Your instructions:
The data must be copied over exactly and in full.

Collection entries:
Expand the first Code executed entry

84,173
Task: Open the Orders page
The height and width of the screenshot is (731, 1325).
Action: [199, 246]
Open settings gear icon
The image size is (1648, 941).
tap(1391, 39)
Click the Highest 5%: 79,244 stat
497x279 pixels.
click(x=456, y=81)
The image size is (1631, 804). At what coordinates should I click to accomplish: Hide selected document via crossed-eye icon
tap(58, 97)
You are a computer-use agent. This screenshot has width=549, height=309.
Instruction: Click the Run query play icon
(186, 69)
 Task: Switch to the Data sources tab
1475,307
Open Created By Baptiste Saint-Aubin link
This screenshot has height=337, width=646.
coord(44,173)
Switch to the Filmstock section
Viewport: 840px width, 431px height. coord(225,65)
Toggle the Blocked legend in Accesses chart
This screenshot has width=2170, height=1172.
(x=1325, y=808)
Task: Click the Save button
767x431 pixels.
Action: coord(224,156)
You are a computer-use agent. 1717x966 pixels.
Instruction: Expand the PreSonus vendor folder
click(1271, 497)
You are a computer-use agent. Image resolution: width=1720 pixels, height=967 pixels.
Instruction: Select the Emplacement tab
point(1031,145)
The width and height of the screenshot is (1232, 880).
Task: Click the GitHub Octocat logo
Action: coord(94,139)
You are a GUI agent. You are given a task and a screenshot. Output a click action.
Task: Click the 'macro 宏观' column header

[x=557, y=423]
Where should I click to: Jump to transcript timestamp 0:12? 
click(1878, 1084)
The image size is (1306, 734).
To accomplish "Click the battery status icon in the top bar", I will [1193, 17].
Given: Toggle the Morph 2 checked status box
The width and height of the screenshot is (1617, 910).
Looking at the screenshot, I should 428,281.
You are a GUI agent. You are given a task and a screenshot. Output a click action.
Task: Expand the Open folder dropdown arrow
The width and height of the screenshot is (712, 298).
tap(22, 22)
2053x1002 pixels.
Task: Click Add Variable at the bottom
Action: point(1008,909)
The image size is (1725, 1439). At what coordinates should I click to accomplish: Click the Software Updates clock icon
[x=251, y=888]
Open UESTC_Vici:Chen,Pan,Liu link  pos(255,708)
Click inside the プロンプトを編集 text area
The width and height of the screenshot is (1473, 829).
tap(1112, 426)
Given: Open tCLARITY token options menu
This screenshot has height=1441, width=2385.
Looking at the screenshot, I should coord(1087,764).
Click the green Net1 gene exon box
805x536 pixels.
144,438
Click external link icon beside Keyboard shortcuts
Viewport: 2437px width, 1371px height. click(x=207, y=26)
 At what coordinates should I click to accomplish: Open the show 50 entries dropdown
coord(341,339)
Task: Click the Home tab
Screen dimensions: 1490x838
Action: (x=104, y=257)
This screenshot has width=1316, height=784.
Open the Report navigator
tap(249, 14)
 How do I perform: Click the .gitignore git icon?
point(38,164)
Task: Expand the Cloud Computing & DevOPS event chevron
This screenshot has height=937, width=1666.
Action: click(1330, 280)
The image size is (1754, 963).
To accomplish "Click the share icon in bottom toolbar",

Answer box:
Expand the first Code executed entry

84,173
Task: Open the Orders page
The height and width of the screenshot is (731, 1325).
Action: [199, 246]
Open settings gear icon
The image size is (1648, 941).
tap(1391, 39)
Click the Highest 5%: 79,244 stat
497x279 pixels.
click(x=456, y=81)
The image size is (1631, 804). At what coordinates should I click to accomplish: Hide selected document via crossed-eye icon
tap(58, 97)
You are a computer-use agent. This screenshot has width=549, height=309.
Instruction: Click the Run query play icon
(186, 69)
 Task: Switch to the Data sources tab
1475,307
Open Created By Baptiste Saint-Aubin link
This screenshot has height=337, width=646.
coord(44,173)
Switch to the Filmstock section
Viewport: 840px width, 431px height. coord(225,65)
Toggle the Blocked legend in Accesses chart
This screenshot has width=2170, height=1172.
(x=1325, y=808)
Task: Click the Save button
767x431 pixels.
Action: coord(224,156)
You are a computer-use agent. 1717x966 pixels.
Instruction: Expand the PreSonus vendor folder
click(1271, 497)
You are a computer-use agent. Image resolution: width=1720 pixels, height=967 pixels.
Instruction: Select the Emplacement tab
point(1031,145)
The width and height of the screenshot is (1232, 880).
Task: Click the GitHub Octocat logo
Action: coord(94,139)
You are a GUI agent. You are given a task and a screenshot. Output a click action.
Task: Click the 'macro 宏观' column header

[x=557, y=423]
Where should I click to: Jump to transcript timestamp 0:12? 
click(1878, 1084)
The image size is (1306, 734).
To accomplish "Click the battery status icon in the top bar", I will [1193, 17].
Given: Toggle the Morph 2 checked status box
The width and height of the screenshot is (1617, 910).
Looking at the screenshot, I should 428,281.
You are a GUI agent. You are given a task and a screenshot. Output a click action.
Task: Expand the Open folder dropdown arrow
The width and height of the screenshot is (712, 298).
tap(22, 22)
2053x1002 pixels.
Task: Click Add Variable at the bottom
Action: point(1008,909)
The image size is (1725, 1439). At what coordinates should I click to accomplish: Click the Software Updates clock icon
[x=251, y=888]
Open UESTC_Vici:Chen,Pan,Liu link  pos(255,708)
Click inside the プロンプトを編集 text area
The width and height of the screenshot is (1473, 829).
tap(1112, 426)
Given: Open tCLARITY token options menu
This screenshot has height=1441, width=2385.
Looking at the screenshot, I should coord(1087,764).
Click the green Net1 gene exon box
805x536 pixels.
144,438
Click external link icon beside Keyboard shortcuts
Viewport: 2437px width, 1371px height. click(x=207, y=26)
 At what coordinates should I click to accomplish: Open the show 50 entries dropdown
coord(341,339)
Task: Click the Home tab
Screen dimensions: 1490x838
Action: (x=104, y=257)
This screenshot has width=1316, height=784.
Open the Report navigator
tap(249, 14)
 How do I perform: Click the .gitignore git icon?
point(38,164)
Task: Expand the Cloud Computing & DevOPS event chevron
This screenshot has height=937, width=1666.
Action: click(1330, 280)
The image size is (1754, 963).
To accomplish "Click the share icon in bottom toolbar",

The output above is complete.